Vingt-huit pages et une fin inachevée : voilà où en était Le train où vont les choses..., ultime album de Philémon, lorsqu'une opération du coeur, il y a une dizaine d'années, fit comprendre à Fred qu'il ne pourrait pas la terminer, par manque de dextérité - entre autres. "Je me suis rendu compte en sortant de l'hôpital que je ne pourrai plus jamais dessiner, raconte-t-il ce jour-là, à la veille de son 82e anniversaire. Le dessin n'est pas qu'une affaire de représentation graphique sur du papier, c'est aussi une question de mémoire. Je dessinais depuis l'âge de 4 ou 5 ans. Et jamais je ne pensais que cela pourrait s'arrêter un jour."
De son vrai nom Fred Othon Aristidès, le père de Philémon vit depuis un an dans une maison de retraite au nord de Paris. Il y occupe une petite chambre au premier étage dans un coin de laquelle une table à dessin a été installée. Main tremblante et canne à proximité, Fred s'y est très peu attelé, sauf pour réaliser une demi-page de "transition" débouchant sur la fin du récit. On ne dira pas, ici, quelle "astuce" a été trouvée pour compléter l'album de la dizaine de pages qui manquait pour le rendre suffisamment consistant. Précisons juste que la pirouette en question ravira les anciens lecteurs de Philémon et qu'elle donnera peut-être envie aux plus jeunes de se plonger dans ce sommet de poésie et d'expérimentation graphique commencé en 1965 dans les pages du magazine Pilote.
TRAPÉZISTE SANS FILET
Ce qui a décidé Fred à terminer ce 16e (et donc dernier) album du héros au pull marin est d'avoir vu, il y a un an, une simulation – faite par Dargaud – de ce que pourrait être sa couverture. "Cela m'a redonné du tonus", se souvient-il. L'éditeur François Le Bescond avait alors pris la peine d'enregistrer au magnétophone la fin de l'histoire, telle qu'elle sommeillait dans la tête de Fred, du moins dans ses grandes lignes... Pareil à un trapéziste sans filet, l'auteur parisien a en effet passé sa vie à commencer des récits sans en connaître la chute. Voilà en tout cas ce que promettait la "fin idéale" du Train où vont les choses : engluée dans un tunnel imaginaire, la lokoapattes y rencontrait le manu-manu (l'inoubliable main géante, récurrente depuis son invention en 1975) dont elle tombait amoureuse avant de repartir bras dessus, bras dessous avec lui, "ou plutôt bras dessus, ongle dessous", se marre Fred.

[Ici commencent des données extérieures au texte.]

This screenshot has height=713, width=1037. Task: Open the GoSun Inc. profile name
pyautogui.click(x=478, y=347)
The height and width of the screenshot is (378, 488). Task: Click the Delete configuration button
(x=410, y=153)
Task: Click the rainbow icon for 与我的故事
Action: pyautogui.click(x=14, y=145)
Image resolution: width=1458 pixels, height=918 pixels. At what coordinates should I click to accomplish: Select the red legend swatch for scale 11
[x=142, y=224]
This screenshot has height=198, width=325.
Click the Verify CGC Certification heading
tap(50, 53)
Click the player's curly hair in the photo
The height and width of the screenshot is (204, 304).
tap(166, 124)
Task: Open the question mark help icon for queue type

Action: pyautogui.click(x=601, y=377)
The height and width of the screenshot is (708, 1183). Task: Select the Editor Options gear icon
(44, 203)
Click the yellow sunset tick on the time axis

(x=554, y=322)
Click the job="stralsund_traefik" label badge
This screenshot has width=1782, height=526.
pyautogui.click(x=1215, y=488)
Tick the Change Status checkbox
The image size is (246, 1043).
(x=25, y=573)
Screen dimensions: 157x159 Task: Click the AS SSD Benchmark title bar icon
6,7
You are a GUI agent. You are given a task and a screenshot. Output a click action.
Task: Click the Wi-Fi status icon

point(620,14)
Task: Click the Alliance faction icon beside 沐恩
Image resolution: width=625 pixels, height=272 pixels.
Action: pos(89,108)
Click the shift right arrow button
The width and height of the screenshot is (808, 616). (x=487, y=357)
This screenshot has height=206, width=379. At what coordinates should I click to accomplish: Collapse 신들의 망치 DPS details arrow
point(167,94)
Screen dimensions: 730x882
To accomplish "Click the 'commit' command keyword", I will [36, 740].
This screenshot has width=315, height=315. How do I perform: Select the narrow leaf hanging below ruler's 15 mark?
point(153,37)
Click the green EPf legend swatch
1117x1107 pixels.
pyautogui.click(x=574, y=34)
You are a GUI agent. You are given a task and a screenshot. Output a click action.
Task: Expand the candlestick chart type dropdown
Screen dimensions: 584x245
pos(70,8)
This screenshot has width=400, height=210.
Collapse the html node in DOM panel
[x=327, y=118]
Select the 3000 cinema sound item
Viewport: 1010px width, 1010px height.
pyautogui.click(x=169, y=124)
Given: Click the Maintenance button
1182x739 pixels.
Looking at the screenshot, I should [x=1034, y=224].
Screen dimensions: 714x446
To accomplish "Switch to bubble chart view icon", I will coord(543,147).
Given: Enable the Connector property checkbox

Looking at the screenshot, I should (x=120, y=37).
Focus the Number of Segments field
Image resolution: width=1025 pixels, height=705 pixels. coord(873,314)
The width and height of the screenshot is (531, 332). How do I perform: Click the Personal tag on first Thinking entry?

Que faire, partant de là ? L'idée fut avancée de confier la fin du récit à un dessinateur "ami", comme René Pétillon ou Florence Cestac. Voire à un dessinateur plus jeune pouvant se revendiquer de son œuvre, comme Joann Sfar ou Manu Larcenet. Fred a refusé. Comme Hergé avec Tintin, l'auteur entend mourir avec son personnage. "Je trouve Philémon très bien comme il est. Je ne veux pas le voir faire des trucs à la con, comme se taper une nana", dit-il. Fred a alors mis en action les ressorts de son imagination pour inventer une fin qui le dispenserait de dessiner les ultimes planches. Une fin qui "boucle la boucle", également.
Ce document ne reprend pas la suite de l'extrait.